- TASK MATERIAL -
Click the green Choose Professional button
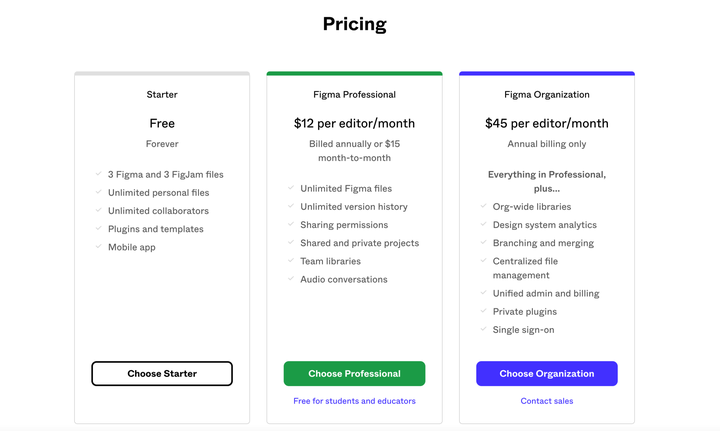This screenshot has width=720, height=431. pos(354,374)
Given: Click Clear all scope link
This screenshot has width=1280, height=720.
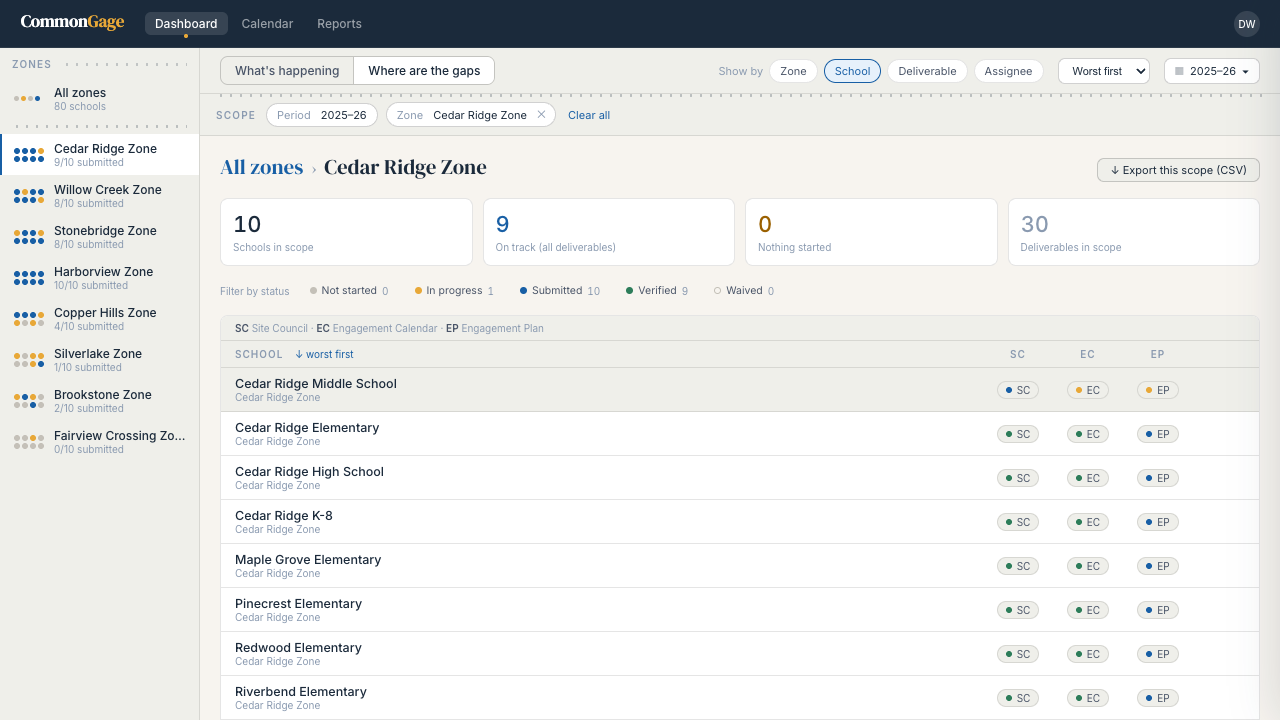Looking at the screenshot, I should 589,115.
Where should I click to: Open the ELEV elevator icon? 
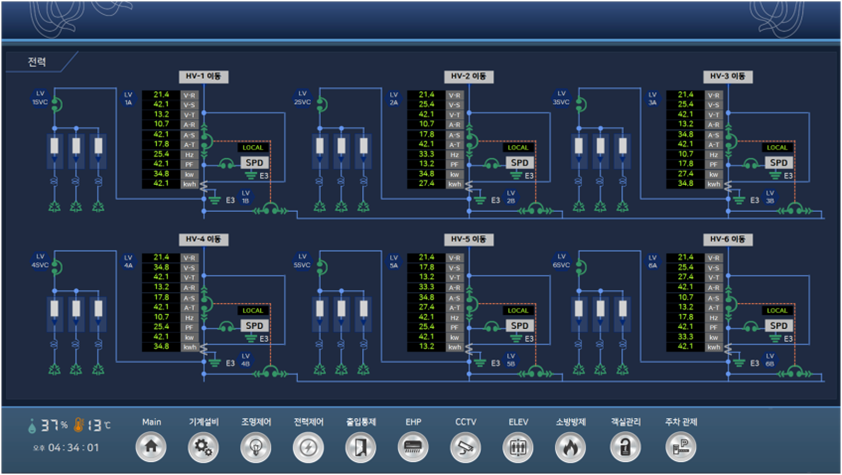pyautogui.click(x=517, y=447)
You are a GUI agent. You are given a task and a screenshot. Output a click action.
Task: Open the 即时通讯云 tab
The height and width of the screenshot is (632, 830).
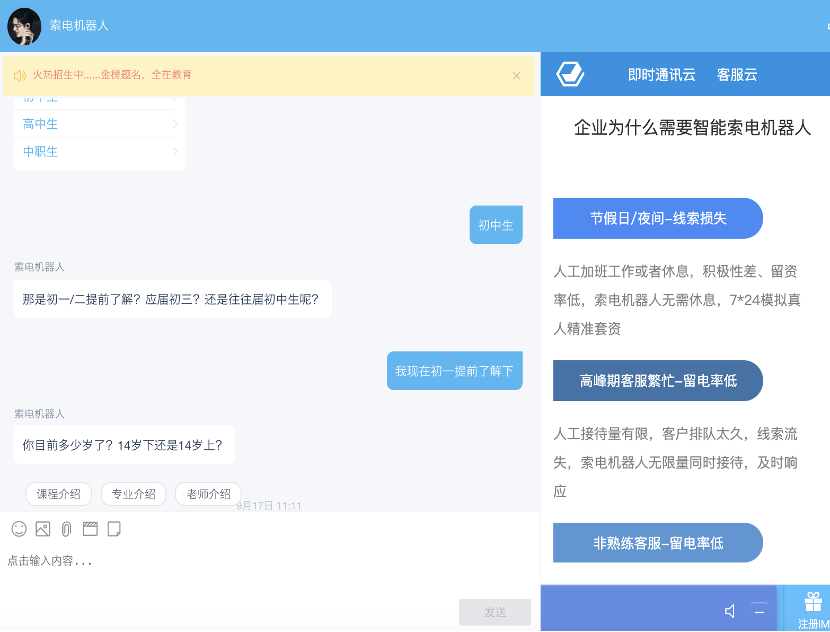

- WORK TO BE COMPLETED -
From the first line to the last, repeat the listing exactly and skip its images.

- SOLUTION FOR THIS PROBLEM -
Click the green Choose Professional button
This screenshot has width=720, height=431. pos(354,374)
Given: Click Clear all scope link
This screenshot has width=1280, height=720.
Looking at the screenshot, I should 589,115.
Where should I click to: Open the ELEV elevator icon? 
pyautogui.click(x=517, y=447)
You are a GUI agent. You are given a task and a screenshot. Output a click action.
Task: Open the 即时通讯云 tab
The height and width of the screenshot is (632, 830).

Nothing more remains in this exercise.